This Sunday, 12th Adar, marks 25 years since Sue Harris lost her battle with leukaemia.
Five years earlier, shortly after her 30th birthday, she had been rushed into hospital and received the blood cancer diagnosis. With no siblings, and in need of a bone marrow donor to save her life, she would need to find a suitable unrelated donor.
The biology of bone marrow, or as is it now called stem cell, donation centres on matching the HLA typing that each of us has. At its core are six numbers, rather like the lottery but, unlike your blood group, HLA type is influenced by ethnic origin. A Jewish patient with blood cancer is therefore more likely to find a match from a Jewish stem cell donor.

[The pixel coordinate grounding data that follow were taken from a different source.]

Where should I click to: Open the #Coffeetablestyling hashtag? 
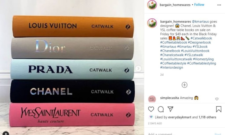pos(202,63)
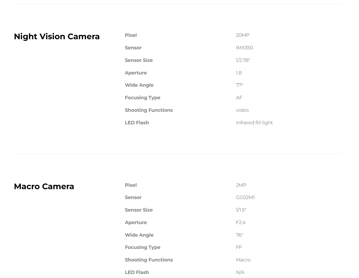
Task: Click the Infrared fill light text
Action: pos(254,123)

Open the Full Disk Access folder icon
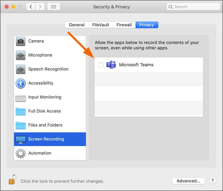(x=21, y=111)
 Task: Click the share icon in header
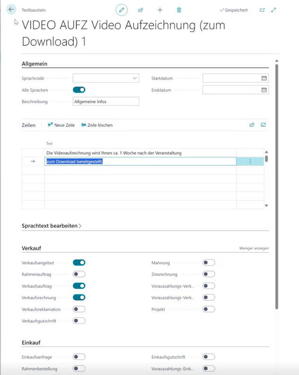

When Sue was diagnosed, there were only 48 Jewish donors on the national register. So her friendship group, comprising former campus activists, launched a campaign to recruit donors.
Very quickly the face of this young, bubbly and funny woman was all around the community. Well, as quickly as it could be in pre-internet days. Advertisements appeared in this paper, leaflets were sent to two hundred synagogues in time for Yom Kippur and Sue made speeches at 150 communal events. Her heart-rending message was simple: “my name is Sue Harris, I need a bone marrow donor to save my life and it could be you.”

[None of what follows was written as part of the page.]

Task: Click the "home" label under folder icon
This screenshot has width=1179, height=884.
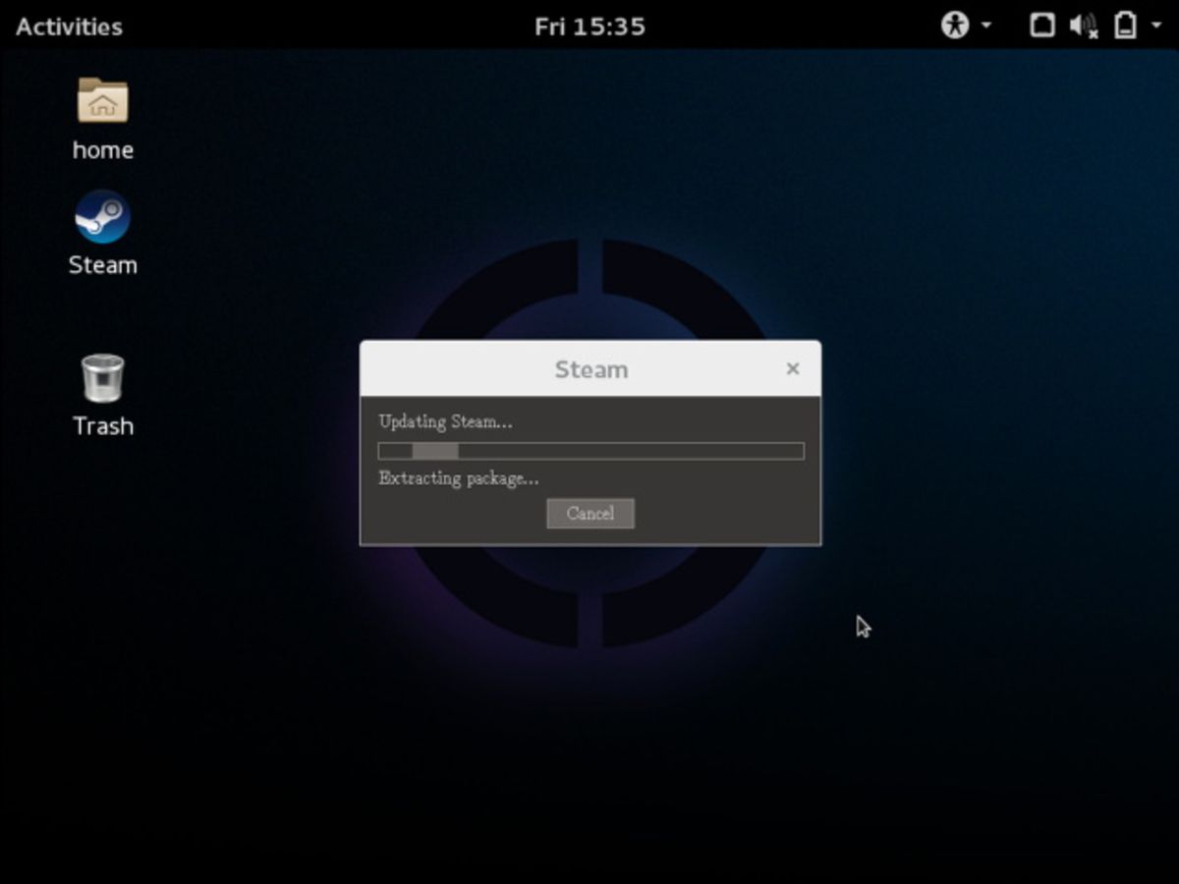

By the end of her campaign, Sue had recruited over 15,000 Jewish donors to the national register. Tragically, she was to endure a not uncommon fate: her first donor pulled out a few days before the transplant; her second came too late to save her life.
In the final days before she lost her fight, Sue asked her friends not to forget her. For 25 years, we have tried to do so much more. We wanted her legacy to be one of giving life to others.
We began by helping other Jewish patients, counselling them on their options and recruiting more donors. We quickly realised though that the real potential lay in Israel, so we helped to establish what is now one of the world’s most populated registers. Israel has per head of population ten times the stem cell donors of the UK. The result is that today, a Jewish patient anywhere in the world with blood cancer and needing a stem cell donor, has a far better chance of finding a match than any other ethnic minority patient.
A charitable trust set up in Sue’s name has been instrumental in advancing the use of umbilical cord blood which, rich in stem cells, would otherwise be thrown away. The trust funded a health economics study used to determine the UK national strategy on cord blood. It opened a cord blood collection centre in Sue’s name at the Royal Free Hospital and also sponsored the first clinical trial of cord blood in this country, which has already led to many more lives being saved.
More recently, the trust has become a driving force in seeking to improve the options in the UK for other minority ethnic patients with blood cancer. Indeed, Sue’s campaign is an exemplar of how to recruit stem cell donors in an ethnic community.
And we’re still doing it today with our annual Jewish Swab Week taking place this week. Fittingly for this yahrzeit, 25 donor recruitment events are being held in Jewish secondary schools, on campus in J-Socs and, culminating on Sunday, at two sems in Gateshead.
May Sue’s memory continue to be a blessing.